Но здесь ему нечего было делать, поэтому, побродив, как путешественник, вдоль шкафов с атласами и описаниями экзотических уголков планеты, 55 725 627 801 600 возвращался в отдел музыкальной литературы, где его ждал фанерный ящик, похожий на посылку с фруктами из тех далеких краев, которые он только что осваивал в своем воображении. В ящике легко помещались все рукописные документы, оставшиеся после Греля: письма, ноты, дипломы, заметки по теории музыки и что-то вроде собственного жизнеописания, начатого им в возрасте пятидесяти шести лет.
Биография Эдуарда Греля, вошедшая во все музыкальные энциклопедии и известная 55 725 627 801 600 в таком виде почти дословно, целиком состояла из перечисления должностей, которые он занимал в течение своей жизни — от исполняющего обязанности церковного органиста до директора Певческой академии, а также соответствующих им дат. Трудно было даже предположить в ней нечто захватывающее и тем более фатальное. Видимо, поэтому никто из исследователей до сих пор не заинтересовался этими записями. Однако у 55 725 627 801 600 тут был свой расчет: не находя других точек опоры, он надеялся приблизиться к смыслу и назначению коллекции камертонов именно через биографию их создателя, вернее, через ту ее часть, которая осталась за рамками скупых энциклопедических строчек. Было ведь возможно, что где-то в своем жизнеописании Грель упоминал о том, когда и зачем ему пришла в голову идея поэкспериментировать с изготовлением собственных камертонов.

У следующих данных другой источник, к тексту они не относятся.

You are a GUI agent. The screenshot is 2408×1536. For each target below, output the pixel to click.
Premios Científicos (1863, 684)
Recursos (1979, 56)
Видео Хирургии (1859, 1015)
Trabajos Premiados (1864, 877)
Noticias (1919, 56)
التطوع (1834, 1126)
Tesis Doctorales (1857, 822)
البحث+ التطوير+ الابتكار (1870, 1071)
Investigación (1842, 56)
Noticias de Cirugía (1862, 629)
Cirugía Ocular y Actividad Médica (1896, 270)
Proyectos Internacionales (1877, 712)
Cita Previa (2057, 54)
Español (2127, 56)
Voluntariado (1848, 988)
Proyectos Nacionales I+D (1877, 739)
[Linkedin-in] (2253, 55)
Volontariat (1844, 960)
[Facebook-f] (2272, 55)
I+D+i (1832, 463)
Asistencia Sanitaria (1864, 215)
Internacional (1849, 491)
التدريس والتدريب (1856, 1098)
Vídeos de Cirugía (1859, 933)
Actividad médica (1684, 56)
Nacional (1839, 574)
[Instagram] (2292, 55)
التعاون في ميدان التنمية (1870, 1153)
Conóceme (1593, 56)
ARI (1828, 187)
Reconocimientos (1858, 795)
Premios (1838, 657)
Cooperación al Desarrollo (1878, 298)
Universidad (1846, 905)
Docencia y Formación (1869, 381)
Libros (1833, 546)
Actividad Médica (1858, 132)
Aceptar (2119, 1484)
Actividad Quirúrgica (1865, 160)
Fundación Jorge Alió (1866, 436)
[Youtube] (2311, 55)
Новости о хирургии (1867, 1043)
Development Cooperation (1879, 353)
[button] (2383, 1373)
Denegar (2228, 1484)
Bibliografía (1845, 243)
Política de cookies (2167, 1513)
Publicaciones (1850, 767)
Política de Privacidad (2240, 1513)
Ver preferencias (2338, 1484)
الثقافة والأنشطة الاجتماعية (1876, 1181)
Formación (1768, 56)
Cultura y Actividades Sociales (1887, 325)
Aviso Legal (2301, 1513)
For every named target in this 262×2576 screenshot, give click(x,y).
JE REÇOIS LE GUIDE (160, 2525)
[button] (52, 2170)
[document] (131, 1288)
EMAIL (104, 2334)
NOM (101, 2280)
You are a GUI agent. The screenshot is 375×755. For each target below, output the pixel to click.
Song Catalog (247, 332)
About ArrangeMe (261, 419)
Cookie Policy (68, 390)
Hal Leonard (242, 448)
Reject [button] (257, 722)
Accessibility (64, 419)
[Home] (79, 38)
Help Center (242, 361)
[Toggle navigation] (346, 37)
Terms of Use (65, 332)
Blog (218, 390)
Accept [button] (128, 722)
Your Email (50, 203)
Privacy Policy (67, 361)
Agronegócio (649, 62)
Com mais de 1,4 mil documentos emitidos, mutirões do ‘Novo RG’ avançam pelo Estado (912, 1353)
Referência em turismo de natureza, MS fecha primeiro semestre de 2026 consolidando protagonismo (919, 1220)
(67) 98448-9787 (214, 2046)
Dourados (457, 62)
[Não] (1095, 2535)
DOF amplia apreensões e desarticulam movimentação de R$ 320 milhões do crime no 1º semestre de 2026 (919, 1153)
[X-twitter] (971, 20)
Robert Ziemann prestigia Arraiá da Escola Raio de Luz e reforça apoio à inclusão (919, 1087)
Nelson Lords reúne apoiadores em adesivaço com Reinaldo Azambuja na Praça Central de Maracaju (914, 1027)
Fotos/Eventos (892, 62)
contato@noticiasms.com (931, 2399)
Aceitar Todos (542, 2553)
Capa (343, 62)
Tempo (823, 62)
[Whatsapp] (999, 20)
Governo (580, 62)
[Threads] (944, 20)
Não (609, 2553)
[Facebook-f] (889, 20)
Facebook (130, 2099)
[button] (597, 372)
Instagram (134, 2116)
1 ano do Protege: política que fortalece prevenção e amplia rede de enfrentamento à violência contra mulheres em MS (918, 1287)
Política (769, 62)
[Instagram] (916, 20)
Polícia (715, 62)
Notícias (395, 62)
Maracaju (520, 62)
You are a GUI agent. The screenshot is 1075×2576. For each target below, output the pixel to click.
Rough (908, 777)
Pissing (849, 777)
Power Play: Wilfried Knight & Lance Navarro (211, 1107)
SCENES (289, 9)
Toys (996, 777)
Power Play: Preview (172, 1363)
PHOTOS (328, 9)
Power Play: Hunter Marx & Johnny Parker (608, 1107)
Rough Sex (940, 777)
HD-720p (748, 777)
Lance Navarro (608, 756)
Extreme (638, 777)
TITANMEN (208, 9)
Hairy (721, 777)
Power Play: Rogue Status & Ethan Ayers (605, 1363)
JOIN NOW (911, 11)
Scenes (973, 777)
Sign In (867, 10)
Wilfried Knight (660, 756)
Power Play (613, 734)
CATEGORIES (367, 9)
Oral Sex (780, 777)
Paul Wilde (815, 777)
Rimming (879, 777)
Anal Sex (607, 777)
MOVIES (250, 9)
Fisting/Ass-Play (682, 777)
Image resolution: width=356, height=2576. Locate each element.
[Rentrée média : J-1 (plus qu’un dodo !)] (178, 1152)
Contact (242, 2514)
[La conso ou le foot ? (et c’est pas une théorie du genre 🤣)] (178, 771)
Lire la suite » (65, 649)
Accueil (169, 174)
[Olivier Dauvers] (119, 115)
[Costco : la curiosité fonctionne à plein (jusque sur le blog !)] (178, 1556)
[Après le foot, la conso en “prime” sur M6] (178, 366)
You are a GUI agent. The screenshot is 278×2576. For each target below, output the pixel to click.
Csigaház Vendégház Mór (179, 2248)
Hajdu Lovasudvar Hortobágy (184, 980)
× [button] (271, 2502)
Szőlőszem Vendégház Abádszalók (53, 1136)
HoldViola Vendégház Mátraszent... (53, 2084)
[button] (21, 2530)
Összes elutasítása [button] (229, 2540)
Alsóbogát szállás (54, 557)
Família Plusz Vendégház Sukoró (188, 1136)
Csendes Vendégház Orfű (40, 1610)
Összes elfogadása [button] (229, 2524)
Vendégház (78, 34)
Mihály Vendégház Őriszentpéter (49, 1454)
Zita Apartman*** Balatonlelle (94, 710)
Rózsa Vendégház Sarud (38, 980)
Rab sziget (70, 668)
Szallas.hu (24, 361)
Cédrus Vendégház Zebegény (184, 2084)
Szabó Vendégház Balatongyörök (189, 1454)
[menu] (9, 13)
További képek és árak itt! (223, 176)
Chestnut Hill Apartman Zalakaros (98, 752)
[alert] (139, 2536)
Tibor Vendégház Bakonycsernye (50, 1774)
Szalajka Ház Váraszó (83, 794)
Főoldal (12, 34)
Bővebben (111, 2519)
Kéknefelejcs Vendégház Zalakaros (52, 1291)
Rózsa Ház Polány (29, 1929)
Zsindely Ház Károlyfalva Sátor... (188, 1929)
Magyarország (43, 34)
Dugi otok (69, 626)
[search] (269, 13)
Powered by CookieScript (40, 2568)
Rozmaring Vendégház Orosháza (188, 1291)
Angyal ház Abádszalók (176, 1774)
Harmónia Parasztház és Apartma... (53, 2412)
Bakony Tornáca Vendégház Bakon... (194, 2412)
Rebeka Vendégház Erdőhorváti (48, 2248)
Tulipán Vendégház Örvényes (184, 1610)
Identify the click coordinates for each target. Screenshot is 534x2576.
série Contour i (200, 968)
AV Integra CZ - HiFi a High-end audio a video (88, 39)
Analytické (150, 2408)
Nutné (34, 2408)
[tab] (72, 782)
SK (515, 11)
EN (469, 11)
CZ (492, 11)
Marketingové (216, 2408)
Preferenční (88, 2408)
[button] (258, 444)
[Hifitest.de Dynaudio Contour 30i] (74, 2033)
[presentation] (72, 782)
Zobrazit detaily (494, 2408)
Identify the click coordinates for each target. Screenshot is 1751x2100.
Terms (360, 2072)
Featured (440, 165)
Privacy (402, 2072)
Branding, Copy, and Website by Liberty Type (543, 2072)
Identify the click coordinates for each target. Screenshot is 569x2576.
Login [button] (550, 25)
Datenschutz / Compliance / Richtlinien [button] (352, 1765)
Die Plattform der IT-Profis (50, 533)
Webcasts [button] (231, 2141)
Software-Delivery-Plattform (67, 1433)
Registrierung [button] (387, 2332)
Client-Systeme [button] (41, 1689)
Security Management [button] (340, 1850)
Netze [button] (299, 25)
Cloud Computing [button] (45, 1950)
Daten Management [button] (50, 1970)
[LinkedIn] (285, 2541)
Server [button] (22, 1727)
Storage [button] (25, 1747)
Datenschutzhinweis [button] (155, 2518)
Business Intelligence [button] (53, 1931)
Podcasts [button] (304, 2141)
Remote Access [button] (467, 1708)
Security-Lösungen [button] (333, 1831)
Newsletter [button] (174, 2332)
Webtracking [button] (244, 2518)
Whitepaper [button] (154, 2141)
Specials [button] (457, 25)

С такими мыслями 55 725 627 801 600 попросил откомандировать себя на несколько недель из института для изучения личных документов Греля, что одновременно позволяло ему отдохнуть от самих камертонов, чьи вибрации уже преследовали его во сне. Но работа с рукописью, вообще-то говоря, оказалась плохим курортом: шрифт и стилистические конструкции, которыми пользовался Грель, были довольно далеки от современного немецкого, и в первый день 55 725 627 801 600 потратил несколько часов на расшифровку одного-единственного предложения. На второй день он пришел, уже вооружившись лупой и таблицей, переводившей сливающиеся на письме в единый узор завитушки в доступные его пониманию графические знаки. И все равно работа шла крайне медленно, учитывая, что кое-где чернила выцвели и потопили в своих разводах куски слов и предложений. В некоторых местах Грель и сам уже попытался избавиться от показавшихся ему излишними фраз, вымарав их с такой тщательностью, что бумага протерлась до дыр и записи с обратной стороны также оказались изрядно попорченными. 55 725 627 801 600 постоянно казалось, что он теряет нить и заносит в свой ноутбук обрывки предложений и мыслей, плохо подходящих друг к другу. Но постепенно, несмотря на неизбежные пропуски и разрывы, он начал улавливать общий силуэт, как будто его научили наконец правильно смотреть на трехмерные картинки, которые с непривычки кажутся набором беспорядочных цветовых пятен.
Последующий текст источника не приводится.